■ **Tujuan Latihan**:
Tulis kembali semua baris dalam materi di bawah, mulai dari baris yang memuat "The width and height of the screenshot is (1456, 818)." hingga baris yang memuat "coord(1404,77)". Ganti "Pen Color" dengan "Brush Color" dan biarkan bagian lainnya tidak berubah.

■ **Informasi yang Diberikan**:
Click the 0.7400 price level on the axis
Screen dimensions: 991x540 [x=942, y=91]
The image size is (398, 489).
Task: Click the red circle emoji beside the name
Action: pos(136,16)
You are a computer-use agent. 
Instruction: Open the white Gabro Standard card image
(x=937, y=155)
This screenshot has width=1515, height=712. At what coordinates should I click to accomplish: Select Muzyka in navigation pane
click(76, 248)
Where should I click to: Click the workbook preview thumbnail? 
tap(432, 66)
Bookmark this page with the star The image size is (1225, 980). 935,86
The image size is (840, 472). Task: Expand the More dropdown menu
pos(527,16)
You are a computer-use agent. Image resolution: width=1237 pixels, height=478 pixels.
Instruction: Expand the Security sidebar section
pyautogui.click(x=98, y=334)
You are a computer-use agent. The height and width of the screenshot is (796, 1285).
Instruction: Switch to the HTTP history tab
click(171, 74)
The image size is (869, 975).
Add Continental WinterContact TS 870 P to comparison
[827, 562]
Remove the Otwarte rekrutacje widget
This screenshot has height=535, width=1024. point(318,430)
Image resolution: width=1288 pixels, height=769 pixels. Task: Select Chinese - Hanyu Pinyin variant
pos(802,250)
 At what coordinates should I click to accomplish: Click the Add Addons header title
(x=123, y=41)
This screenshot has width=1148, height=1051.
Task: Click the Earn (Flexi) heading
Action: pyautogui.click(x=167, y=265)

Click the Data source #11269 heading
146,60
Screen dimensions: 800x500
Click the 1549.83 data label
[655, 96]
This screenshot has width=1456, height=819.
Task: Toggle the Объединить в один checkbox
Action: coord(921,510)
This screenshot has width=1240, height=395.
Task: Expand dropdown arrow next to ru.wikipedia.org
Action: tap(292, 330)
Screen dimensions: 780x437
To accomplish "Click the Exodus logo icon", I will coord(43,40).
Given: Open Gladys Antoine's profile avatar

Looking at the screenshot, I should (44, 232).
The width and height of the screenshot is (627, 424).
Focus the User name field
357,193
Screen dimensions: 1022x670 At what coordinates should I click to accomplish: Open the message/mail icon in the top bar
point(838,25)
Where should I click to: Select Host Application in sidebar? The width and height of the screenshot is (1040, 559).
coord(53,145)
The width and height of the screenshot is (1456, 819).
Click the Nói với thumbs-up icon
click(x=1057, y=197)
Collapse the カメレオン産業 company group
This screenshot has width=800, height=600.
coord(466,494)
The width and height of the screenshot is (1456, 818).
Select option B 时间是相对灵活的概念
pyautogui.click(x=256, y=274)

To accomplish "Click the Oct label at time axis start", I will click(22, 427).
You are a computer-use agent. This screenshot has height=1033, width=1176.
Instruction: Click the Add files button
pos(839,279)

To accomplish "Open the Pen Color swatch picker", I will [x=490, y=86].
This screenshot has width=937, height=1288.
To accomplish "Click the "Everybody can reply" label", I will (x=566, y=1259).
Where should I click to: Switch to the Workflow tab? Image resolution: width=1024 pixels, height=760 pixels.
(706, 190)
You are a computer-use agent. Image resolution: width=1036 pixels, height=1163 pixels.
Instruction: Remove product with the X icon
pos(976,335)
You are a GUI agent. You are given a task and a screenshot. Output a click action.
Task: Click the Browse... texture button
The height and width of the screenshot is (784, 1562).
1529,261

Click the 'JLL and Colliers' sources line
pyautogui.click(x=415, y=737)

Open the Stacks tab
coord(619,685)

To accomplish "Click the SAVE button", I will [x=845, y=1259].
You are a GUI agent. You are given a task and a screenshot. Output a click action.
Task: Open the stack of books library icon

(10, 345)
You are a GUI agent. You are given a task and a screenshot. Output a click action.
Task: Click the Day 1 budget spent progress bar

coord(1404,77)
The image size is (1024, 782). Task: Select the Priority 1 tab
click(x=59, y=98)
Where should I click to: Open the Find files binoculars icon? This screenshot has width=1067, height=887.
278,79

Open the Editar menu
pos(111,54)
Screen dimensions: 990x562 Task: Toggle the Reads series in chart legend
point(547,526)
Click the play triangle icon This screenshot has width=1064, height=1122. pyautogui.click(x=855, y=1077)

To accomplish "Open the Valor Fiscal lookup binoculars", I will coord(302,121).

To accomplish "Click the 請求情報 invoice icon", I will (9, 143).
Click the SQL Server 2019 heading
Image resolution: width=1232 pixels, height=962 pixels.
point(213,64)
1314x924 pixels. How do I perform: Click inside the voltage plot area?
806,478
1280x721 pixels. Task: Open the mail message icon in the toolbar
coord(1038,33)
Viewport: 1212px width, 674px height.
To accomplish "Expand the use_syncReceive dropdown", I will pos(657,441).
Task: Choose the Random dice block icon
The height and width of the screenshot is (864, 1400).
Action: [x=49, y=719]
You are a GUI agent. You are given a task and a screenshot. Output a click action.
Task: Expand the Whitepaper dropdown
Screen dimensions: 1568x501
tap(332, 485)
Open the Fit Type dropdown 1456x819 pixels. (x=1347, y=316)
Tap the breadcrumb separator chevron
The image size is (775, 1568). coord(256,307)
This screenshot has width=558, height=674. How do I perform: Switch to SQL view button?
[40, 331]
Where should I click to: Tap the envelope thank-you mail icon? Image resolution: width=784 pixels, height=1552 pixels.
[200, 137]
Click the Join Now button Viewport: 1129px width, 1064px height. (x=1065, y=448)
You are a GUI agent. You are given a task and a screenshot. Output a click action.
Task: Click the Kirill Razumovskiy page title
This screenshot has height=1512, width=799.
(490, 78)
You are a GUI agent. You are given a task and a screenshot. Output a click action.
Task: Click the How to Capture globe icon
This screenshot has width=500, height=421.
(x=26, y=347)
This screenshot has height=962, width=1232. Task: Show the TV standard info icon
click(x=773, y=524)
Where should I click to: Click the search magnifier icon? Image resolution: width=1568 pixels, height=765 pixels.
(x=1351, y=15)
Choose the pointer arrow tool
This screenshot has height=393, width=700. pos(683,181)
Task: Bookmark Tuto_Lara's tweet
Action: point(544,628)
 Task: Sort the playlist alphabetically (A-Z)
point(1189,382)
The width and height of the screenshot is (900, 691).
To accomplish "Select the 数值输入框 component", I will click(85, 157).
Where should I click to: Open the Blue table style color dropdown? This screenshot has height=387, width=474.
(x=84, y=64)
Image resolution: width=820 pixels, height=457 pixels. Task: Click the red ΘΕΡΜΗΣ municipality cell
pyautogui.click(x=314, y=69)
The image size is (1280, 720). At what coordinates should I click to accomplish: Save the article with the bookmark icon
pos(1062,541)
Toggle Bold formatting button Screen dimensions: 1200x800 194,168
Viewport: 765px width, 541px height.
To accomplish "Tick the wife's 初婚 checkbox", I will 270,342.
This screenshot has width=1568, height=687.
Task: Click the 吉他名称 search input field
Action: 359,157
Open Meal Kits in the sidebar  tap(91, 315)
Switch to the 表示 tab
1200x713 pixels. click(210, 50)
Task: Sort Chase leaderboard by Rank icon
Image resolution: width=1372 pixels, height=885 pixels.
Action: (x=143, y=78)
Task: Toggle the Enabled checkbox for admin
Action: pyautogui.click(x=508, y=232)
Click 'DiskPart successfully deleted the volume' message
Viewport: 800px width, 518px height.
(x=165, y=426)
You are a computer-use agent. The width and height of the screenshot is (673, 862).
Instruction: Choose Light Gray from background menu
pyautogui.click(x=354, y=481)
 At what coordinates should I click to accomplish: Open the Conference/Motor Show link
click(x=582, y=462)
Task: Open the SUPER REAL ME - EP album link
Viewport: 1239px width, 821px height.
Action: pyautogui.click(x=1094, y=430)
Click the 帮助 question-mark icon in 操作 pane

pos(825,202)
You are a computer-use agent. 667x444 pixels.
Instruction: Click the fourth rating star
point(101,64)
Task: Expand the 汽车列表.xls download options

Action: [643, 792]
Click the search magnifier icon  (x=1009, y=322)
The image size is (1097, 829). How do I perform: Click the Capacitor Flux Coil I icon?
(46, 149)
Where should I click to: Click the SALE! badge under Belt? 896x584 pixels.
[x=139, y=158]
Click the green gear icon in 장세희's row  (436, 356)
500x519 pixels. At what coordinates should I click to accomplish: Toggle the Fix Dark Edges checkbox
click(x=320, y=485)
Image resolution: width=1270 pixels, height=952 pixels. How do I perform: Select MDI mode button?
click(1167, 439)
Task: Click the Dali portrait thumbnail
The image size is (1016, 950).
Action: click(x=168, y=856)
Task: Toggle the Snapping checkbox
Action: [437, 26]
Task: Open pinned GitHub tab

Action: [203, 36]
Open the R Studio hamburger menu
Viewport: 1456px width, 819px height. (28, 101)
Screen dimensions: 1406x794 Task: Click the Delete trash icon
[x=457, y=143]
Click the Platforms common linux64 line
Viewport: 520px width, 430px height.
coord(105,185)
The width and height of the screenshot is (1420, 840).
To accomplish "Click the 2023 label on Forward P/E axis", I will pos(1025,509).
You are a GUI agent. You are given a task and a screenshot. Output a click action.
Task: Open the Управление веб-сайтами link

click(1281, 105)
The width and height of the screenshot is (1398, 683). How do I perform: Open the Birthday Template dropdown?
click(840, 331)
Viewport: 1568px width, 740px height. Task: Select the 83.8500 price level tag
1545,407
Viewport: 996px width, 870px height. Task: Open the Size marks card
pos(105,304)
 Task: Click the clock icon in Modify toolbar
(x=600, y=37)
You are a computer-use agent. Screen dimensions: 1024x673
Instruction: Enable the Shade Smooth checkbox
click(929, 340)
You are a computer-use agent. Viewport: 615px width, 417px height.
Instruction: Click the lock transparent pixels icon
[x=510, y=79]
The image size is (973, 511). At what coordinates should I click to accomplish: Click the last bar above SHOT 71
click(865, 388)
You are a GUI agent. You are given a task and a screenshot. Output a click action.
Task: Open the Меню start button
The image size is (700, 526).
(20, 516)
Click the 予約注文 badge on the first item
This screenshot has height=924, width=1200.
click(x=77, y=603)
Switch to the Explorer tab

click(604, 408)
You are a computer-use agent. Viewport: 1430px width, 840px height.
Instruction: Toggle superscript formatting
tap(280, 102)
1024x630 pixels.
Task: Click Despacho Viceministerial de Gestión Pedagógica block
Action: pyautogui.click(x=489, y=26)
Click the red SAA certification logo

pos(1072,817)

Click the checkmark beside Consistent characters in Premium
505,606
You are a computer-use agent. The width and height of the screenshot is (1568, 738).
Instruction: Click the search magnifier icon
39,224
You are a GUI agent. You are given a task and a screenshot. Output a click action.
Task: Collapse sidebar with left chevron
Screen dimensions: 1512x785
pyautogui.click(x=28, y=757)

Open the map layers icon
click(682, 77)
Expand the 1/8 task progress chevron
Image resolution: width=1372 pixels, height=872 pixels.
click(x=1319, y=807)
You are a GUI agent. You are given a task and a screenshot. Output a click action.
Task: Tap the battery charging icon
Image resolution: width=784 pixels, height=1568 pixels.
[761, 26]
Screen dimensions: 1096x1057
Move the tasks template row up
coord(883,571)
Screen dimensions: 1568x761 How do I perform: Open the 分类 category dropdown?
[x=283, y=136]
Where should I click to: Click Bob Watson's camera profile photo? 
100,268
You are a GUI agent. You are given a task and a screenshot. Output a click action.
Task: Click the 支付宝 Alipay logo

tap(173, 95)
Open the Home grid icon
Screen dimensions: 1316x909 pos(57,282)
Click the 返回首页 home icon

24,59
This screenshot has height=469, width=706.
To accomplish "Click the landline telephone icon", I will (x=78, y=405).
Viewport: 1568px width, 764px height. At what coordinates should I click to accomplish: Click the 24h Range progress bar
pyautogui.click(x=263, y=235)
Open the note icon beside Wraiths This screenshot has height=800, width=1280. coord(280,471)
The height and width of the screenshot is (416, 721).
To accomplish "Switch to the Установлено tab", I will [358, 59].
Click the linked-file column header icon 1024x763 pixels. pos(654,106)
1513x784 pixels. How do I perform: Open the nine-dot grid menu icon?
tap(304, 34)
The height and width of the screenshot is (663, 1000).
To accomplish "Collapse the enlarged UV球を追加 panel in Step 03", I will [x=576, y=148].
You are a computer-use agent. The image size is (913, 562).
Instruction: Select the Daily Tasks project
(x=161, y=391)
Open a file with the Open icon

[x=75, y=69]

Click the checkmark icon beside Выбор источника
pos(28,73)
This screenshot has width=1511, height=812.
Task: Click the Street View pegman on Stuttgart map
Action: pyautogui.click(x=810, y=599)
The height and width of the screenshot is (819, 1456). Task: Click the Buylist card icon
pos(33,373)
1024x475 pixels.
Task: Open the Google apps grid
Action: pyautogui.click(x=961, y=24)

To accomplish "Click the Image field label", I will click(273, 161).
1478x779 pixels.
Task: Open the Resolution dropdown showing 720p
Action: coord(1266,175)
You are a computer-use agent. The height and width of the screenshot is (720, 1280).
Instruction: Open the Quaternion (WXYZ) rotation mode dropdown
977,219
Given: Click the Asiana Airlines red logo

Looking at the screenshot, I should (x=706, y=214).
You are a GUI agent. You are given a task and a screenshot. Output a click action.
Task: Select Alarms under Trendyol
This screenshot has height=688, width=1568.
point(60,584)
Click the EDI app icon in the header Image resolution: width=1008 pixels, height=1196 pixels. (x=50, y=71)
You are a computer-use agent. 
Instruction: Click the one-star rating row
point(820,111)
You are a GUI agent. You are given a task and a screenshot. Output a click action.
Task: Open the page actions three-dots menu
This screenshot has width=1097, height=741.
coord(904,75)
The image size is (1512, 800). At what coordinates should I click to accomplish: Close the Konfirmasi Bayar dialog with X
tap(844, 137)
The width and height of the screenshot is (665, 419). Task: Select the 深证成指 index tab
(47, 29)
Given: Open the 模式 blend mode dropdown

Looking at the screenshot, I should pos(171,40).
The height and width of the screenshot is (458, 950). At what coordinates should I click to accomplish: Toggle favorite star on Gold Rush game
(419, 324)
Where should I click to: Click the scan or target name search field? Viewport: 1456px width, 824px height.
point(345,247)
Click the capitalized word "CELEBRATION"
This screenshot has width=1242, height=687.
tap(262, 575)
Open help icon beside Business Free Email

■ **Jawaban Lengkap**:
The width and height of the screenshot is (1456, 818).
Select option B 时间是相对灵活的概念
pyautogui.click(x=256, y=274)

To accomplish "Click the Oct label at time axis start", I will click(22, 427).
You are a computer-use agent. This screenshot has height=1033, width=1176.
Instruction: Click the Add files button
pos(839,279)

To accomplish "Open the Brush Color swatch picker", I will [x=490, y=86].
This screenshot has width=937, height=1288.
To accomplish "Click the "Everybody can reply" label", I will (x=566, y=1259).
Where should I click to: Switch to the Workflow tab? Image resolution: width=1024 pixels, height=760 pixels.
(706, 190)
You are a computer-use agent. Image resolution: width=1036 pixels, height=1163 pixels.
Instruction: Remove product with the X icon
pos(976,335)
You are a GUI agent. You are given a task and a screenshot. Output a click action.
Task: Click the Browse... texture button
The height and width of the screenshot is (784, 1562).
1529,261

Click the 'JLL and Colliers' sources line
pyautogui.click(x=415, y=737)

Open the Stacks tab
coord(619,685)

To accomplish "Click the SAVE button", I will [x=845, y=1259].
You are a GUI agent. You are given a task and a screenshot. Output a click action.
Task: Open the stack of books library icon

(10, 345)
You are a GUI agent. You are given a task and a screenshot. Output a click action.
Task: Click the Day 1 budget spent progress bar

coord(1404,77)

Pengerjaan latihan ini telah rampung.